Trois cents milliards de dollars par an, dans dix ans : les pays développés se sont engagés dimanche à Bakou à financer davantage les pays pauvres menacés par le changement climatique, au terme d’une chaotique conférence de l’ONU en Azerbaïdjan dont le monde en développement repart déçu. Le financement promis pour 2035 « est trop faible, trop tardif et trop ambigu », a regretté le Kényan Ali Mohamed, parlant au nom du groupe africain. « Le montant proposé est lamentablement faible. C’est dérisoire », a dénoncé la déléguée indienne Chandni Raina en éreintant la présidence azerbaïdjanaise de la COP29. Pour le Climate action network (CAN), qui rassemble un grand nombre d’ONG de défense de l’environnement, cette COP a été « la plus horrible depuis des années ». Asneem Essop, directrice exécutive du réseau, a accusé les pays développés de « mauvaise foi » et d’une volonté de « trahir » les pays du Sud.

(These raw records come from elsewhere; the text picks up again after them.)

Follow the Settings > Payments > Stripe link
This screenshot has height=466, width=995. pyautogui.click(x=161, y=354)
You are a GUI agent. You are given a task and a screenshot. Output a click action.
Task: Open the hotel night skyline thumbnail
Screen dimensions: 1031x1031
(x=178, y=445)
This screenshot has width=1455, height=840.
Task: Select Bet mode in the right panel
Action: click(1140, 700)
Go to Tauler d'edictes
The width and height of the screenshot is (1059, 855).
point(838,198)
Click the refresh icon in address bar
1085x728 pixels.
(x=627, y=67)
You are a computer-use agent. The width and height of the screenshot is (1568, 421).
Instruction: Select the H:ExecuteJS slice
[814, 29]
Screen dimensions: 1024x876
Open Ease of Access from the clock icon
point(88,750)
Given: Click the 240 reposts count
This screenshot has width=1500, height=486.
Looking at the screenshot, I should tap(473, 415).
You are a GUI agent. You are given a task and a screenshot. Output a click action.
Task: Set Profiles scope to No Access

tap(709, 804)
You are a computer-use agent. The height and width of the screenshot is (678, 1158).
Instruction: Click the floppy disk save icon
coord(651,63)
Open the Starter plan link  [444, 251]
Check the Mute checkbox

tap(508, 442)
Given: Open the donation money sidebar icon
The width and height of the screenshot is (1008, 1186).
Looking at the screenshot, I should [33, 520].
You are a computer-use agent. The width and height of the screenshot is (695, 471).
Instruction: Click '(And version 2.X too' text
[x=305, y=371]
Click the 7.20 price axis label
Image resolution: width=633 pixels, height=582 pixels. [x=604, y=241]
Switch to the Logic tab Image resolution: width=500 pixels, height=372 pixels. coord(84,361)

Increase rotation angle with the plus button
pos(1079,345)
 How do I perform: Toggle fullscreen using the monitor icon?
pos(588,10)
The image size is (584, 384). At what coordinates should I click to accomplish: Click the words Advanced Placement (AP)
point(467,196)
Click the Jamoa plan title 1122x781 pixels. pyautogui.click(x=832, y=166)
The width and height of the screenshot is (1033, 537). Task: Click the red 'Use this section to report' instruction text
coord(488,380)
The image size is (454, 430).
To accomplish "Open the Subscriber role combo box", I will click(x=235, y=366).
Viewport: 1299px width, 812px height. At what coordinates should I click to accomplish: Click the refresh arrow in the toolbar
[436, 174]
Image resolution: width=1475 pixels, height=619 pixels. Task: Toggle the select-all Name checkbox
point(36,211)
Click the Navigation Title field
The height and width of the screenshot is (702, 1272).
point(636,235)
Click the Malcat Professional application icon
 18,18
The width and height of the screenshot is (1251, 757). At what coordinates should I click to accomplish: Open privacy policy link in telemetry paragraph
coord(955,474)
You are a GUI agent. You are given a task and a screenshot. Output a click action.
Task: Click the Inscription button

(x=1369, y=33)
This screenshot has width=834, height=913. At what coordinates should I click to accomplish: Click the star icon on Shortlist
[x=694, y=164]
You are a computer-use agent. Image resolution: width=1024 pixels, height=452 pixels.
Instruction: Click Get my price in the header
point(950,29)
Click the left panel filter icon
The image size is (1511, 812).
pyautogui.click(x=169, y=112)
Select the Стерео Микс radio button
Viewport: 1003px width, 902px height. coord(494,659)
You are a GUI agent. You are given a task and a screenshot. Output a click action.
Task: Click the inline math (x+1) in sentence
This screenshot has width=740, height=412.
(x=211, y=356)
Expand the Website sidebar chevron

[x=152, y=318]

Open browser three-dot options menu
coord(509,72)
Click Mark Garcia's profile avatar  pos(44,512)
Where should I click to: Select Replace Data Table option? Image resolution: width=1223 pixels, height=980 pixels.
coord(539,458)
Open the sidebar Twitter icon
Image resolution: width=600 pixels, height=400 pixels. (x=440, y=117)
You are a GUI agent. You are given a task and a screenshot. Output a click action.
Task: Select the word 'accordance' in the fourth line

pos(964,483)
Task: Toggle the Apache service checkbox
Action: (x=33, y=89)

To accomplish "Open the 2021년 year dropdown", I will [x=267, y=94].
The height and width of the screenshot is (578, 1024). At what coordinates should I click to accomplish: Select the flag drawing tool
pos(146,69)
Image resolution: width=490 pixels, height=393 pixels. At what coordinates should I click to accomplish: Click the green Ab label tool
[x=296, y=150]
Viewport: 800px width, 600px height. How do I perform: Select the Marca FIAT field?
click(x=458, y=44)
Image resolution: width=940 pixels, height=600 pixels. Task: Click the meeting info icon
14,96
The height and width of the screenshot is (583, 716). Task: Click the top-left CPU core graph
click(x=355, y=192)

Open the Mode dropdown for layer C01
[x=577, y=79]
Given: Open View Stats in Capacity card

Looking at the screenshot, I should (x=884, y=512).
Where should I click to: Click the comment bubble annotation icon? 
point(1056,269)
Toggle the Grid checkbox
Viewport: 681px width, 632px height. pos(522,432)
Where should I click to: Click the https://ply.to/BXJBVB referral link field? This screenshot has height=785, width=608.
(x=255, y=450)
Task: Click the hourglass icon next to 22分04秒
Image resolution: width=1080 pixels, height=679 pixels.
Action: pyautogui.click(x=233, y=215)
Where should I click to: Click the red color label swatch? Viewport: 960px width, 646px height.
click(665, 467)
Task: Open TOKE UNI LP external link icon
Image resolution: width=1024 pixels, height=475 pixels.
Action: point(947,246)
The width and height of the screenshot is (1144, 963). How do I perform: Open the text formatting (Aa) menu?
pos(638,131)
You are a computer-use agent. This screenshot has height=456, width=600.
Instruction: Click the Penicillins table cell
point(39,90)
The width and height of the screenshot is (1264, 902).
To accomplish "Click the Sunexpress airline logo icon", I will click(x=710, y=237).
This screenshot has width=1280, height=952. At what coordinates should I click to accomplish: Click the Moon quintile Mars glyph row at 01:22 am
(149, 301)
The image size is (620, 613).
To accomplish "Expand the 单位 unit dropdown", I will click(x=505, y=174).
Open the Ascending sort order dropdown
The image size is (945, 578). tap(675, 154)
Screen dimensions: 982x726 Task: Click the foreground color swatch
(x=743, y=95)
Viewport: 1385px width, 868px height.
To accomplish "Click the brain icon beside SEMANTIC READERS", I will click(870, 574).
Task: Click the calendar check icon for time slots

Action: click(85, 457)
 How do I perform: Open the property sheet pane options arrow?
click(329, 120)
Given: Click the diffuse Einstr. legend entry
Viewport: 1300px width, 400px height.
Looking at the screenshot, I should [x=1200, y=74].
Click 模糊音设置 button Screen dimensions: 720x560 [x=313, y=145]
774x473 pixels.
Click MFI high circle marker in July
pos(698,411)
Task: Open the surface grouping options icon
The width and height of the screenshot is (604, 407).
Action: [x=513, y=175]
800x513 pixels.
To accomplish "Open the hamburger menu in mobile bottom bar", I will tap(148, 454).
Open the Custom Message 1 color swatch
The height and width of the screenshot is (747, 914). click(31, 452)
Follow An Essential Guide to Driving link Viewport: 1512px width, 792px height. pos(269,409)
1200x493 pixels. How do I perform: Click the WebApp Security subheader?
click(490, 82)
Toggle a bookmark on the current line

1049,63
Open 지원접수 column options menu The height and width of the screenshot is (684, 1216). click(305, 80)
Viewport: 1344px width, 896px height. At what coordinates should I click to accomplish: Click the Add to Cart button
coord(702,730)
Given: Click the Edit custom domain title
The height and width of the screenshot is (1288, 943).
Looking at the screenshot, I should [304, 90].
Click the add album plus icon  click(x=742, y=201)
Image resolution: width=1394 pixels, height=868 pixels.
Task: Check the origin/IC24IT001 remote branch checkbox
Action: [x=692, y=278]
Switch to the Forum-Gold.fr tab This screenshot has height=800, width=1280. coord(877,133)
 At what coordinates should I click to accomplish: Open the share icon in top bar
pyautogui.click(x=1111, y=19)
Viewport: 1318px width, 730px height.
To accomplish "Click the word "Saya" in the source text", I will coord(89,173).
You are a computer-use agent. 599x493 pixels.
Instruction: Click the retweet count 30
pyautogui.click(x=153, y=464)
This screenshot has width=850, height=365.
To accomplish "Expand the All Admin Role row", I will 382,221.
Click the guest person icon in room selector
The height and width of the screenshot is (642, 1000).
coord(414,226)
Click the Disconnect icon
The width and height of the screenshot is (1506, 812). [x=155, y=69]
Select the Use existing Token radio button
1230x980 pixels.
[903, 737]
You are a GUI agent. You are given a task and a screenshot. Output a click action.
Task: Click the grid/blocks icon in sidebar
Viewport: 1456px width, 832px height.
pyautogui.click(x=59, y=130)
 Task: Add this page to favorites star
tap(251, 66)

Cet engagement financier de pays européens, des États-Unis, du Canada, de l’Australie, du Japon et de la Nouvelle-Zélande, sous l’égide de l’ONU, est d’augmenter de 100 milliards aujourd’hui à « au moins 300 milliards de dollars » annuels d’ici 2035 leurs prêts et dons aux pays en développement. De l’argent pour s’adapter aux inondations, aux canicules et aux sécheresses. Mais aussi pour investir dans les énergies bas carbone au lieu de développer leurs économies en brûlant du charbon et du pétrole, comme les pays occidentaux l’ont fait pendant plus d’un siècle. 

Les petits Etats insulaires ont déploré un « manque de volonté de répondre aux besoins des pays en développement vulnérables », par la voix du Samoan Cedric Schuster, une nouvelle fois déçu d’un processus multilatéral auquel il s’est toutefois dit attaché. Les Occidentaux dont les Européens, premiers bailleurs mondiaux de finance pour le climat, n’étaient pas prêts à aller au-delà de ce montant, en période de resserrement budgétaire et de secousses politiques. Mais estiment avoir contribué à un résultat historique. Joe Biden a salué l’accord comme un « pas important » dans la lutte contre le réchauffement climatique. Et « si certains cherchent à nier ou à retarder la révolution des énergies propres (…) personne ne peut revenir dessus — personne », a déclaré le président américain, dans une référence apparente à l’attitude climatosceptique de son successeur, Donald Trump. 

La présidente de la Commission européenne Ursula von der Leyen a jugé dimanche que l’accord « marque une nouvelle ère » dans la coopération sur le climat, qui va permettre « de stimuler les investissements dans la transition énergétique et faire baisser les émissions » de gaz à effet de serre.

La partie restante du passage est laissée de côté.